Der Wert dieser Ergebnisse soll trotz kritischer Anmerkungen nicht geschmälert werden. Die Notwendigkeit von ethischen Reflexionen gerade in der Erwachsenenbildung und auch dann, wenn entsprechende Themen und Fragen nicht unbedingt „auf dem Tisch liegen“, ist unbestreitbar. An einigen Fragen, die sich dabei stellen, haben sich die Verfasserinnen und Verfasser nicht vorbei gemogelt, z.B. wenn es um die Verantwortbarkeit und die Grenzziehung geht: „Wann ist es legitim, ethische Themen zu behandeln? [...] Wie können sensible Themen so diskutiert werden, dass niemand bloßgestellt wird?“ (193) Hier bleiben noch viele mögliche Antworten offen. Auch ist nicht hinreichend geklärt, sondern im Band nur angedeutet worden (59f), wie die zeitaufwendige Behandlung impliziter ethischer Fragen in Kurse passt, bei denen es um teures Geld (und in der Erwachsenenbildung werden die Kurse immer teurer) oder lediglich um eine rasche Qualifizierung gehen soll.
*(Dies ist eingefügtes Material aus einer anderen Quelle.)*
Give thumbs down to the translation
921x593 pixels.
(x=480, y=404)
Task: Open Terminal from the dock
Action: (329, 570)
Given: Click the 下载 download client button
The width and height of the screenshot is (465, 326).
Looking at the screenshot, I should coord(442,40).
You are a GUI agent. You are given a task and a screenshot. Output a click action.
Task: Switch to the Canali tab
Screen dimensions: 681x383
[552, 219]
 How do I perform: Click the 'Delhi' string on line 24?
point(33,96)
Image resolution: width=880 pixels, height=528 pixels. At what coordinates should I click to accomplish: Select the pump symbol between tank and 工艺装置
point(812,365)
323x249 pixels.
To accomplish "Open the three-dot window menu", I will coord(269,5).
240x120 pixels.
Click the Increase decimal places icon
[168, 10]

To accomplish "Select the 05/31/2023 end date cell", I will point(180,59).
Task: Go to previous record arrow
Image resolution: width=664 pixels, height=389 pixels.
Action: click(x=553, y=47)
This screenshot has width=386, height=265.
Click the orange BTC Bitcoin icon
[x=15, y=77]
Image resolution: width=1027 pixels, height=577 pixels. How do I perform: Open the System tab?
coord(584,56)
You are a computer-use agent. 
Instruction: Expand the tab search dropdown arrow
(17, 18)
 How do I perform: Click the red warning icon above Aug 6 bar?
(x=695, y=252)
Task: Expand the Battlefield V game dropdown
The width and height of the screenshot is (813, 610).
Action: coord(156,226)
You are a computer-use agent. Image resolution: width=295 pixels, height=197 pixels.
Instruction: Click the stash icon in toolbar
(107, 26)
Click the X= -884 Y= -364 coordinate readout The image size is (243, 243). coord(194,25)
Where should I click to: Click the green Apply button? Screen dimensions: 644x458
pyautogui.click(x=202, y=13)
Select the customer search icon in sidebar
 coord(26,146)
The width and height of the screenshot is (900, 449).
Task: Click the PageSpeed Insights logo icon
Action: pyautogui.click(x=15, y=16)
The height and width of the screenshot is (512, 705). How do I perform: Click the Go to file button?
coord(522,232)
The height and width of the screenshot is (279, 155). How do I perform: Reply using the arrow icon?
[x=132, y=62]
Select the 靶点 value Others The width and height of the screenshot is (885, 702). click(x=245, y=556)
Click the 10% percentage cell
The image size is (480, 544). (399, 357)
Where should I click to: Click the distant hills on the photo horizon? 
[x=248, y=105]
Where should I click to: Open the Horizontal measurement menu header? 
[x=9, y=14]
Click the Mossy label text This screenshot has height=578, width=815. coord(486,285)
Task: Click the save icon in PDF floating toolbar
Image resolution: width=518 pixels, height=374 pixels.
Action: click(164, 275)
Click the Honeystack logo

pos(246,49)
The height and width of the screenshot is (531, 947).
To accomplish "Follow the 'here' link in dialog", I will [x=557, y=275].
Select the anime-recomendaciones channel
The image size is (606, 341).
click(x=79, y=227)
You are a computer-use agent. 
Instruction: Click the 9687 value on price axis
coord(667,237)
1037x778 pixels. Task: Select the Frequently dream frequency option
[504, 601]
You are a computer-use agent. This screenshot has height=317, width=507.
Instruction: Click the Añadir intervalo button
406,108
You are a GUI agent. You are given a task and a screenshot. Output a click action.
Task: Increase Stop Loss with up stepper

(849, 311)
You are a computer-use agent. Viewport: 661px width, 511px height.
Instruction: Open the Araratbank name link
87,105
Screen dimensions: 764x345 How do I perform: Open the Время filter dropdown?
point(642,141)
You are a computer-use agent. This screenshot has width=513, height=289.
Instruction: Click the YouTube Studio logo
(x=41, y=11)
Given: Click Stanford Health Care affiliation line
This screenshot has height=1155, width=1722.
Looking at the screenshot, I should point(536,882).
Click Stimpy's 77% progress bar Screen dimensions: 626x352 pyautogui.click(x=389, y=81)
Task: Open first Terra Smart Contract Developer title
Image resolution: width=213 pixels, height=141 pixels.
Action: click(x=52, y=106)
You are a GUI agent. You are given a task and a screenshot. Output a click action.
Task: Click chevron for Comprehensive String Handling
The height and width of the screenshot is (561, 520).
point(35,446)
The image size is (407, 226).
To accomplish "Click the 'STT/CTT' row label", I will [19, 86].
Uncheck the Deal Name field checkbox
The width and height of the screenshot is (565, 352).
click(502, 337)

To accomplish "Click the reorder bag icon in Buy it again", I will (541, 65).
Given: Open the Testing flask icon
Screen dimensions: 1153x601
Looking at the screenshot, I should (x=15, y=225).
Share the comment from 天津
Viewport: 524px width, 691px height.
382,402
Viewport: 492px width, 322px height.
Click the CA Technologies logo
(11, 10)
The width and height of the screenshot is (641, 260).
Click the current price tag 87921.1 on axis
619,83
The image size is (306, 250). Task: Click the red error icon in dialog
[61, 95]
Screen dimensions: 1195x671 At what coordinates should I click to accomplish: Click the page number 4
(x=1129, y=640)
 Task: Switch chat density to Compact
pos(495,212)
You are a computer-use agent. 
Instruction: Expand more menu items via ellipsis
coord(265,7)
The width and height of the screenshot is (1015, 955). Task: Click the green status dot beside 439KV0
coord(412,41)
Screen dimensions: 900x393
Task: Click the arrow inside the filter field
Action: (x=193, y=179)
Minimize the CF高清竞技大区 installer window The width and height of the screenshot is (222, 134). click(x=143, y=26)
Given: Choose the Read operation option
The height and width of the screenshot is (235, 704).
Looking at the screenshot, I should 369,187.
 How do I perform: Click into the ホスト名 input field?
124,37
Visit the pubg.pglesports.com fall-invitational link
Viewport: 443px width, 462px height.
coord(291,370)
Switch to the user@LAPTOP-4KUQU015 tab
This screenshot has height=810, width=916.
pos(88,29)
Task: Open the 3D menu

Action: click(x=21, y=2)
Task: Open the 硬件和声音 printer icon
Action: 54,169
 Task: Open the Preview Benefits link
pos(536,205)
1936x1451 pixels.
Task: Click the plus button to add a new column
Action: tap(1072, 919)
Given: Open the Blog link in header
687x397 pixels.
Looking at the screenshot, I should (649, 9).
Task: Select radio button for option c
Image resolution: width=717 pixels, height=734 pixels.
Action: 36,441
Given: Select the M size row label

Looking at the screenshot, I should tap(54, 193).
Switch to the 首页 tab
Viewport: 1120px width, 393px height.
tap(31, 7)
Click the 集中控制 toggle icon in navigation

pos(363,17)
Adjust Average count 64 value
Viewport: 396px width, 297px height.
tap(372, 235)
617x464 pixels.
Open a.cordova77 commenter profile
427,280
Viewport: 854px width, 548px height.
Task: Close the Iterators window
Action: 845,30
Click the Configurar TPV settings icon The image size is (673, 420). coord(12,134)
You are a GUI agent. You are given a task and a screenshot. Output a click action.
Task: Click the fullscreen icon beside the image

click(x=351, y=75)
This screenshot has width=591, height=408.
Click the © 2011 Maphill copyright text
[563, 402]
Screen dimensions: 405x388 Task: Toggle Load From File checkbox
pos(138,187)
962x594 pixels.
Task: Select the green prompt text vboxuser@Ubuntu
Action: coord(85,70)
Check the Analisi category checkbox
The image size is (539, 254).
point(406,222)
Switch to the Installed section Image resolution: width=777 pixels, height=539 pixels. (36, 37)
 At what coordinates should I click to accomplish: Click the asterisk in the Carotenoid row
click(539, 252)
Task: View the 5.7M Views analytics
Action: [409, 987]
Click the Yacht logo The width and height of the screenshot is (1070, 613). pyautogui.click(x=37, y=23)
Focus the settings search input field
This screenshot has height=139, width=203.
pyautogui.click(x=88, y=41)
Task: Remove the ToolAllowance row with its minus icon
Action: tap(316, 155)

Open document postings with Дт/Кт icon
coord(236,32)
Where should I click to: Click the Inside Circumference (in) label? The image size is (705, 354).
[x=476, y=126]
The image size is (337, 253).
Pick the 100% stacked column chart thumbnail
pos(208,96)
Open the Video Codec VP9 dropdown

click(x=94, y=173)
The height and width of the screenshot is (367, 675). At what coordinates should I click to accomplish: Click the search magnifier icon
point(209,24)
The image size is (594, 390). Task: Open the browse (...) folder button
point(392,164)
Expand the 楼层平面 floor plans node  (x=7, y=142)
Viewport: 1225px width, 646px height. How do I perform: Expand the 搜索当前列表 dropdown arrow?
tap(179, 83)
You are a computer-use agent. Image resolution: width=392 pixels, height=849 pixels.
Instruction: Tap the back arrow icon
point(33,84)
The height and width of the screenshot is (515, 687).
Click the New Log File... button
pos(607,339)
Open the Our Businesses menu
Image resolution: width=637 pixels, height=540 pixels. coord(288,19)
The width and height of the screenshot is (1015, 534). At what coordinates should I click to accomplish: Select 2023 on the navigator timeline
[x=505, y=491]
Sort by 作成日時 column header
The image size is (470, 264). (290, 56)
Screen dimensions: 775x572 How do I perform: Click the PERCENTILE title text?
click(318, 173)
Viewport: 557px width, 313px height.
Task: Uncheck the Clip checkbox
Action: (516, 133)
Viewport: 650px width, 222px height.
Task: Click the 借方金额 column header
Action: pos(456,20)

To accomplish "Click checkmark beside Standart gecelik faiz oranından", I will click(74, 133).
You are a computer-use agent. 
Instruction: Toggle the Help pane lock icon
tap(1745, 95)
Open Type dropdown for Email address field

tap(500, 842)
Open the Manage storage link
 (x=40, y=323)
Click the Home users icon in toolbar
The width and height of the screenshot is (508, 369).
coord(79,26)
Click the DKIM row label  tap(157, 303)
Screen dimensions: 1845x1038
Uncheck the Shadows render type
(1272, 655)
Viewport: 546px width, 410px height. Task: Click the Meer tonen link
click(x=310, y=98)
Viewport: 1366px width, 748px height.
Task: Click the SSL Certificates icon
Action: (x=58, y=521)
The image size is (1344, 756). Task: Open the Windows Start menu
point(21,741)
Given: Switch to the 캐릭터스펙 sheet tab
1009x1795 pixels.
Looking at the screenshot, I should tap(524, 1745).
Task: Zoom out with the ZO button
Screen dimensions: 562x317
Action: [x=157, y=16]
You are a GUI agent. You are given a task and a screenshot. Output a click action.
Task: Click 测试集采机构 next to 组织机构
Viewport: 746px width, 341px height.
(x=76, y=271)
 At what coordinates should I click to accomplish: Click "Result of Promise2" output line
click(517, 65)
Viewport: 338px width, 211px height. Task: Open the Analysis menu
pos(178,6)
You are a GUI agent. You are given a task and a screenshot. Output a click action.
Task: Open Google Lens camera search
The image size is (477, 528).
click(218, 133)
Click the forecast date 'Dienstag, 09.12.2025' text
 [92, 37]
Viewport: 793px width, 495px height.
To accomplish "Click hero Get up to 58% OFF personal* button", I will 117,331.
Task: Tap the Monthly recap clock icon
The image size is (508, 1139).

Gegen Ende gibt es noch grundsätzliche und praxisnahe Hinweise, wie zukünftig mit ethischen Themen in der Erwachsenenbildung umgegangen werden kann. Abgerundet wird das Buch schließlich mit einem Glossar zentraler, zum Thema passender Begriffe von Bildung bis Würde.
Fazit: Der Band behandelt ein wichtiges und in Zukunft sicherlich weiter herausforderndes Thema. Die Autorinnen und Autoren nehmen ohne Wenn und Aber Partei für eine ethisch orientierte Erwachsenenbildung, die in ihren Veranstaltungen grundlegende Fragen aufgreift. Darin und dass die Praktikabilität und Plausibilität dieses Anspruchs alles in allem belegt werden kann, liegt der Wert dieses Buches. Abstriche gibt es hingegen bei der Lesbarkeit und bei der Tatsache, dass die Frage ungeklärt bleibt, wie tauglich die Ergebnisse dieses Projektes für Einrichtungen der Erwachsenenbildung sind, die nicht per se an Werte gebunden sind wie die untersuchten katholischen Bildungsstätten.